Dianne Watts Delivers Final ‘State of the City’ Address

Surrey Mayor Dianne Watts | BCBusiness
Dianne Watts addressed 500 civic and business leaders in her final State of the City address in Surrey on Wednesday.

Last month, popular Surrey mayor Dianne Watts announced she was not seeking re-election. As she delivered one of her last big speeches on Wednesday, the question on many people’s minds was: Can federal politics be far behind?

Over 500 business and civic leaders from Surrey and beyond gathered in a cramped ballroom at the Sheraton Guildford hotel to hear Mayor Dianne Watts deliver her final State of the City address.
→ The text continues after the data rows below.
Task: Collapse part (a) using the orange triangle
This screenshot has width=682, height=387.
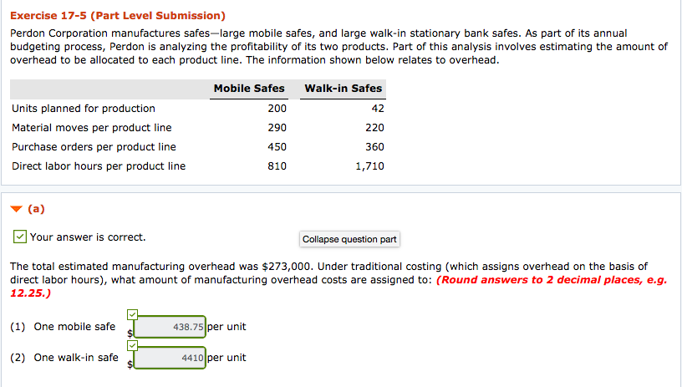Action: click(16, 209)
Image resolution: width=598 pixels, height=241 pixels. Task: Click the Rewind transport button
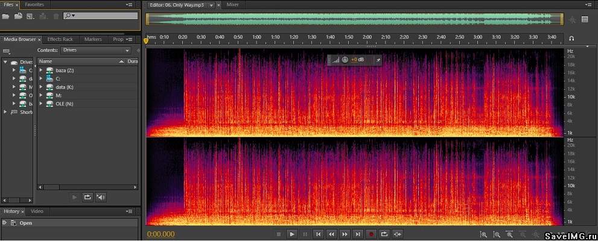click(331, 234)
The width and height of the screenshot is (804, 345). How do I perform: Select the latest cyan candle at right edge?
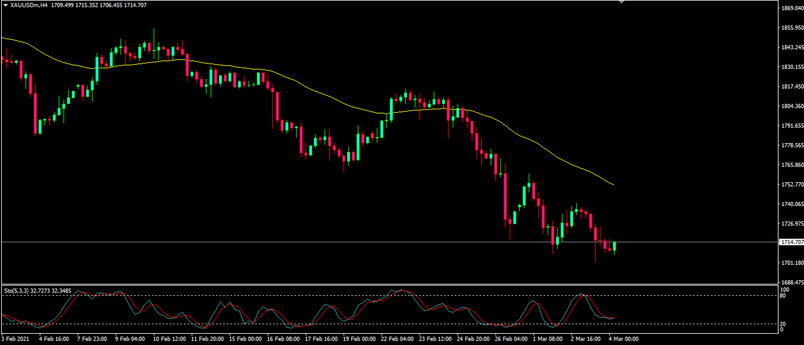click(614, 246)
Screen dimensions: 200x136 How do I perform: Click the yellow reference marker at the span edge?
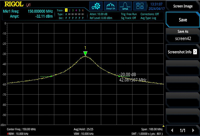tap(164, 126)
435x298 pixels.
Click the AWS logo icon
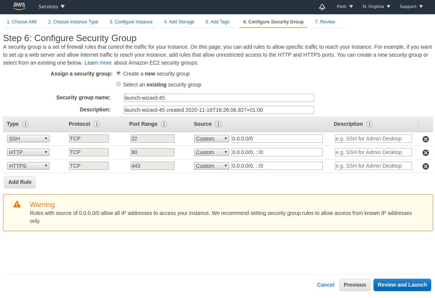point(19,6)
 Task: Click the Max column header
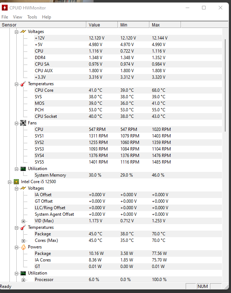pyautogui.click(x=165, y=25)
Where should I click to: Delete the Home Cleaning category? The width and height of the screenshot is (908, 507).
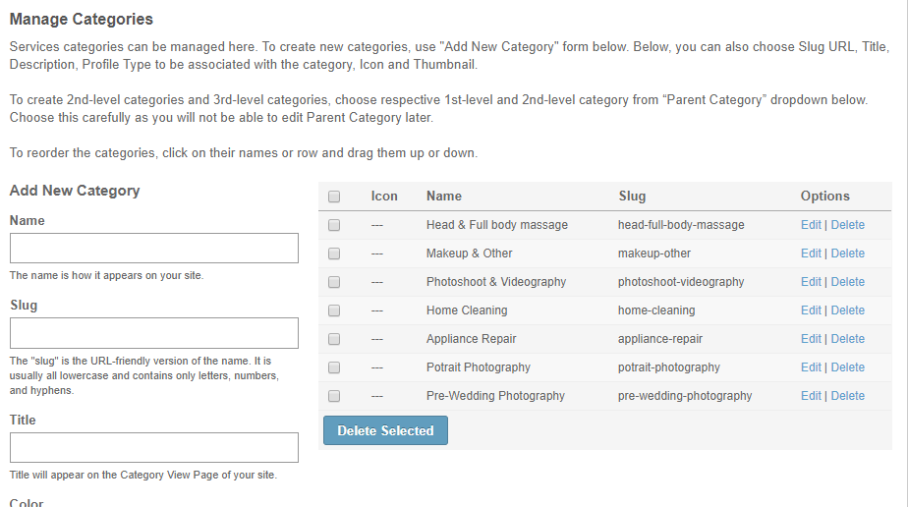coord(847,310)
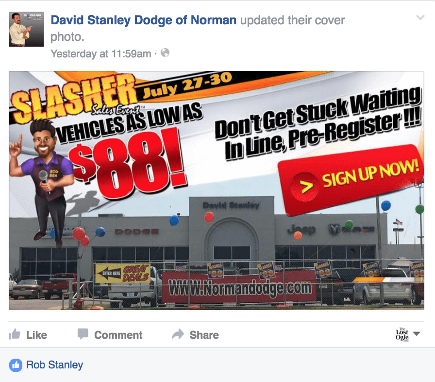435x382 pixels.
Task: Click the $88 price text in photo
Action: (x=128, y=164)
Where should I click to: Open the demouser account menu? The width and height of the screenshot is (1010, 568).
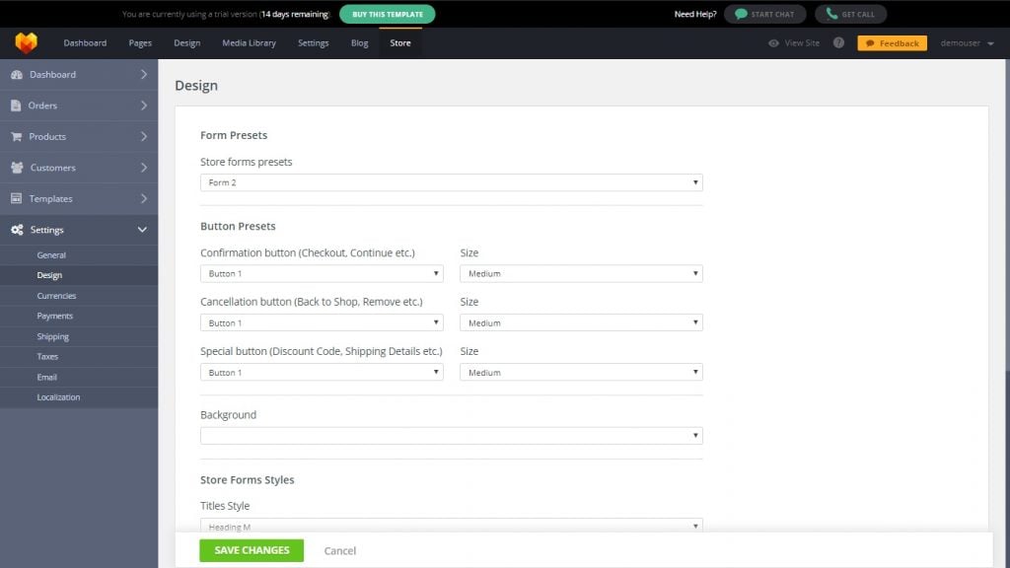pyautogui.click(x=967, y=43)
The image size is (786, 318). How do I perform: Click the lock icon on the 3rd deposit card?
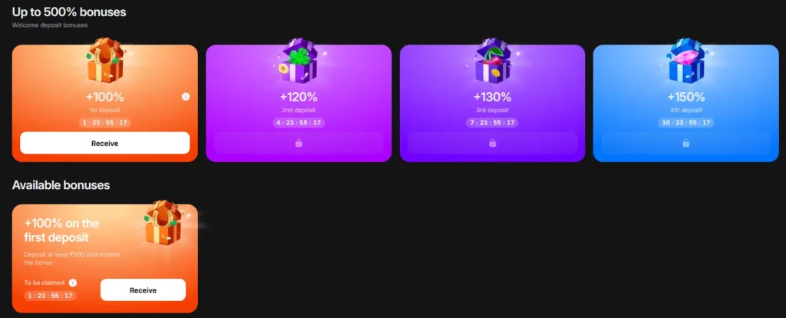[492, 143]
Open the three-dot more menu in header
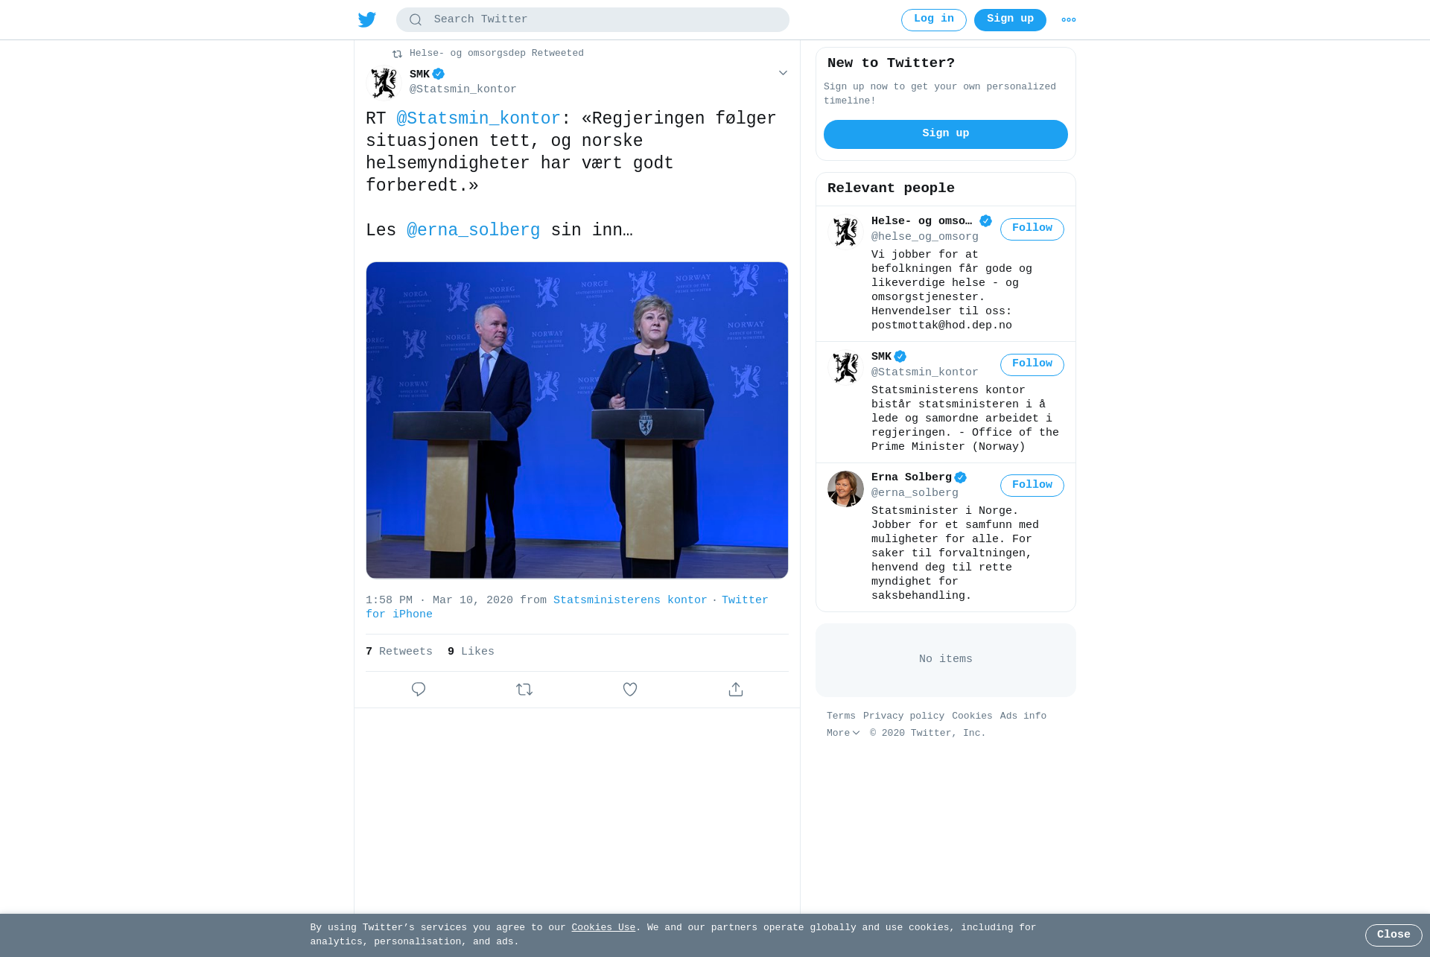This screenshot has height=957, width=1430. (1069, 20)
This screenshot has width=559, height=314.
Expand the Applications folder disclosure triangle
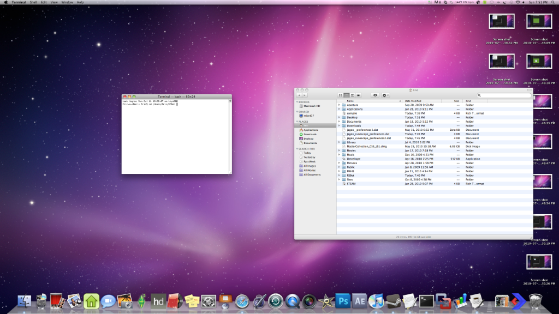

Watts, who in November completes nine years as mayor, announced last month at the official opening of Surrey’s new city hall that she would not be seeking re-election. She used Wednesday’s speech to reflect on the accomplishments of her administration, employing a PowerPoint presentation that regularly showed projects and buildings with the word “Completed” stamped across the slide.
 
“In 2005, I gave myself a finite amount of time—no more than three terms—to create a vision, set the vision and execute that vision. We needed to fundamentally shift the course of the city, and take Surrey from a residential suburb to the second metropolitan core of the region,” said Watts.
 
Most of the accomplishments that topped the mayor’s list were economic in nature: the lowest property taxes in Metro Vancouver; over 15,000 businesses having opened within the city since 2005; over $11 billion in construction investment dollars having been brought to Surrey over the same time period.
 
But Watts also took time to highlight Surrey’s approach to social problems, noting that the City had created partnerships to build an addictions precinct around Surrey Memorial Hospital and created a Child Advocacy Centre, Sophie’s Place, to support child victims of abuse: “What we do and how we help the most vulnerable in our society really determines who we are and who we want to become as people in our community.”
 
The mayor briefly tackled the touchy topic of Surrey’s crime rate, noting that, despite recent bad press, Surrey’s crime rate has been in decline since 2006. “The subject of crime has been the topic of discussion on many fronts, especially on the political front, but you know what? We just need to state the facts.”
 
The only political twinge to the speech was a plug for Surrey’s long-held demand for rapid transit in the region—“We’ve got over 500,000 people and we need to move to at-grade rail—to shape our city and connect our communities,” she said—but Watts won’t be around to see how that pans out, with a decision on Translink funding to be made clear in a referendum in June 2015.
 
So, what’s next for the woman named “the fourth best mayor in the world” by the 2010 World Mayor Prize? Watts has been cagey about her future intentions, although federal politics—and specifically, the Conservative nomination for a soon-vacant seat in the safe Tory riding of South Surrey-White Rock-Cloverdale—seems a likely bet. Either way, she leaves the mayoral chair of Canada’s fastest-growing city with a sense of accomplishment—and evident confidence.
 
“We have been fearless, relentless and determined in our pursuit of our vision,” she told the crowd. “But most of all, we worked and we created without limitation. We didn’t think and create outside the box—we thought and we created without a box.”